Friday, December 28, 2012

Thought experiment: stuck in a room with a PC without an OS.

Pretty awesome. Here's a copy of this.

The Monitor
=========

You'd need a minimal "monitor" to start with — something that would let you enter in some binary code on an input device and jump to it. Here's a C version that lets you enter code in octal:

    typedef void (*function)();
    char program[32];
    int main() {
      char *t = program;
      unsigned i, n;
      for (;;) {
        for (i = 3; i; i--) {
          n = getch() - '0';
          if (n > 7) (*(function)program)();
          *t = *t * 8 + n;
        }
        t++;
      }
    }

Translate that into 8086 machine code with a BIOS call for `getch()`, put it on the boot sector of the floppy, and you're golden.
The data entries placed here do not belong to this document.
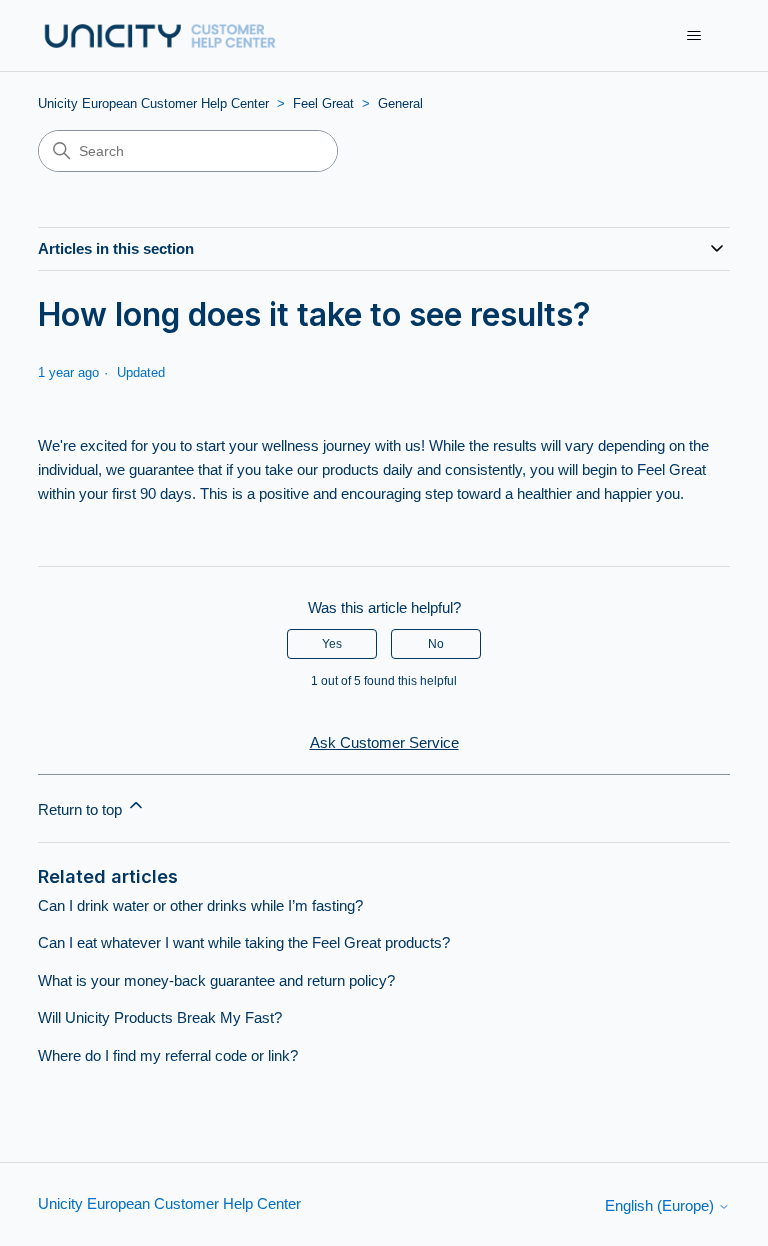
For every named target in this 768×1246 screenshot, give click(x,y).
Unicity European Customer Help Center (153, 103)
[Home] (160, 35)
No (436, 644)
GCC compiles it into 12 instructions, plus the function prologue for `main()`. I think that would be 32 bytes in 16-bit mode. (Maybe the BIOS call would push it a couple of bytes over.) (I don't actually remember if the alt-keypad thing that lets you type arbitrary bytes is in the BIOS. If so, you could probably simplify the minimal monitor program above by removing the loop.)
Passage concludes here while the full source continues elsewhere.